* _EXERCISE_
All lines at and after the one containing "Image resolution: width=647", up to the end of the listing below, are to be printed exactly, with the pictures omitted.
---- GIVEN RECORDS
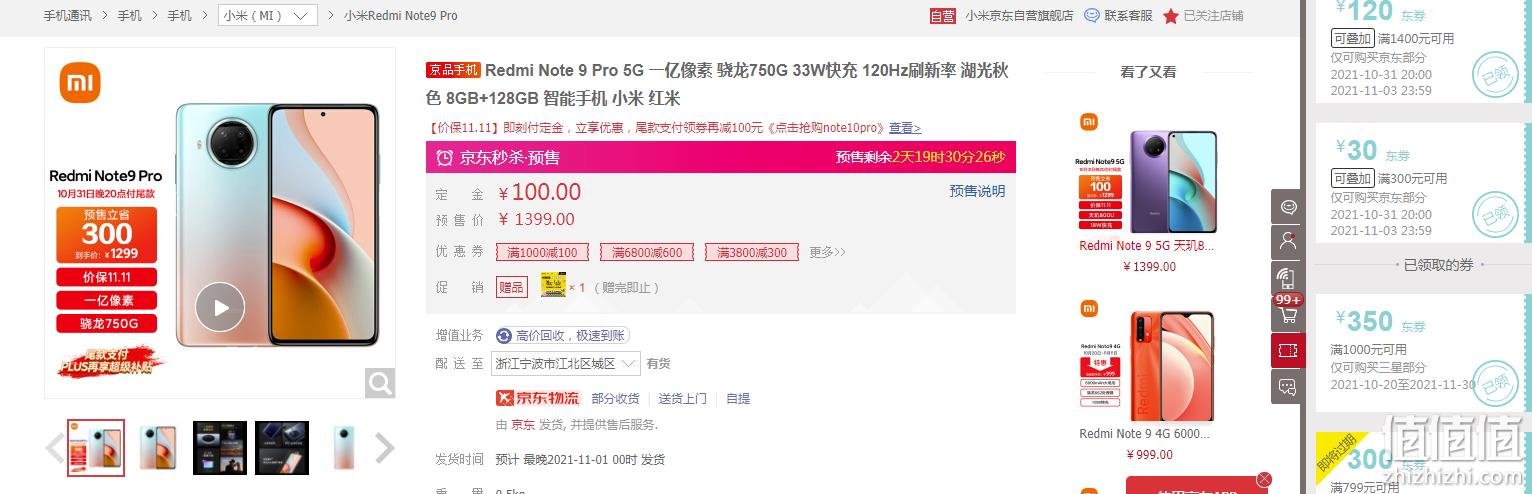Expand the 小米（MI）brand dropdown
Viewport: 1532px width, 494px height.
pyautogui.click(x=267, y=16)
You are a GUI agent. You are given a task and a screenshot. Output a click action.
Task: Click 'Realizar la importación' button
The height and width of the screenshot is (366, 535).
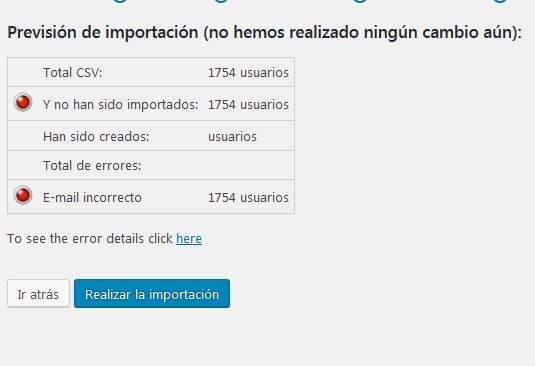[152, 294]
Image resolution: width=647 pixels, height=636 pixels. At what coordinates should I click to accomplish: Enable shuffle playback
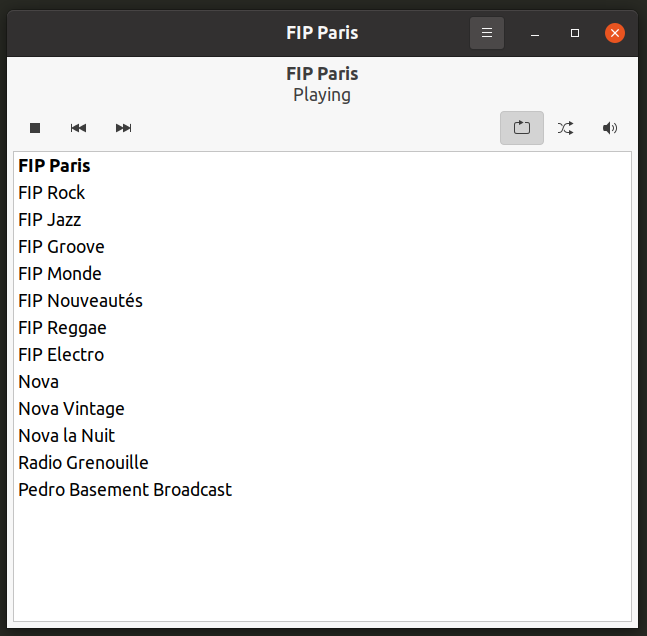566,128
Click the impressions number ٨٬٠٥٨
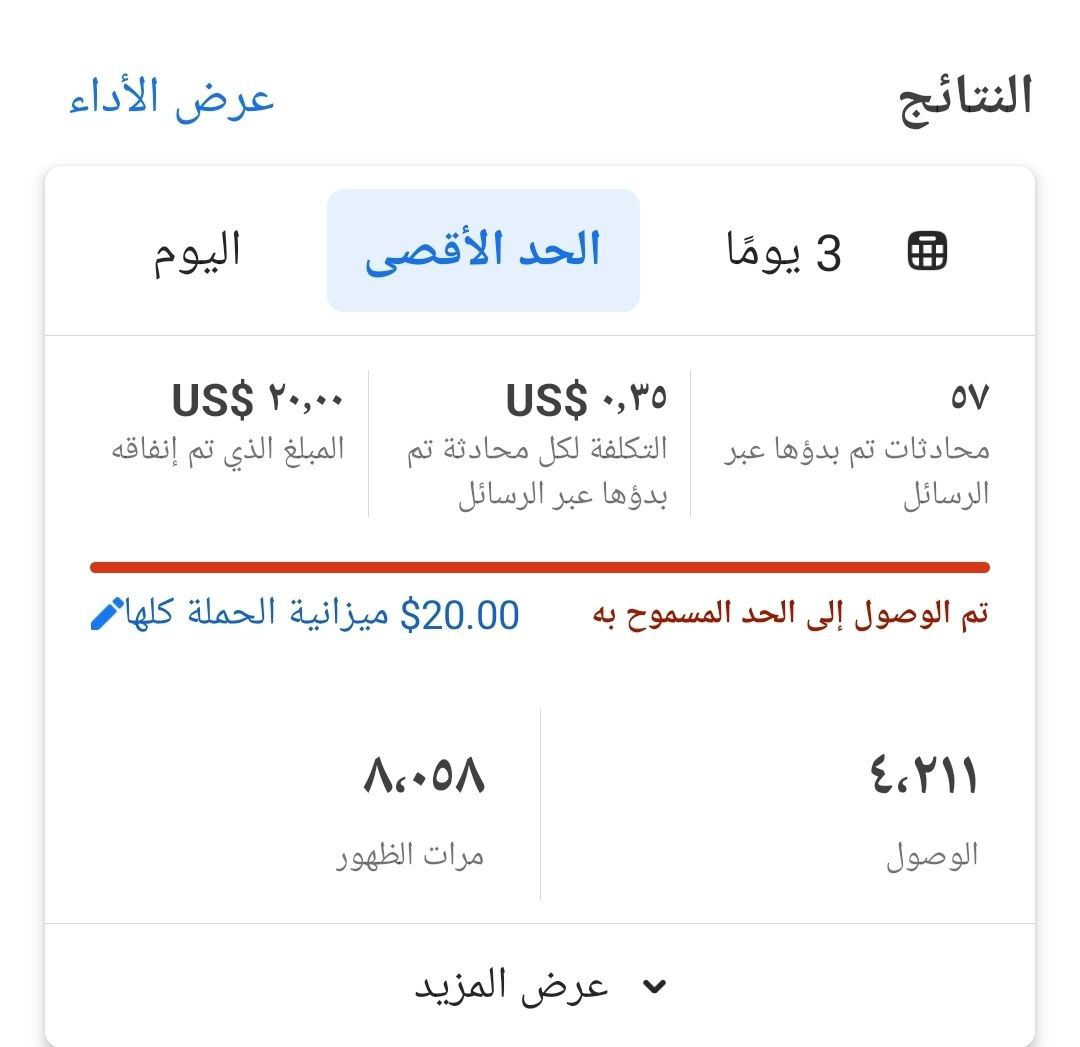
--------
* _SOLUTION FOR THIS TASK_
Image resolution: width=647 pixels, height=636 pixels. At what coordinates should I click to accomplish: Enable shuffle playback
566,128
Click the impressions number ٨٬٠٥٨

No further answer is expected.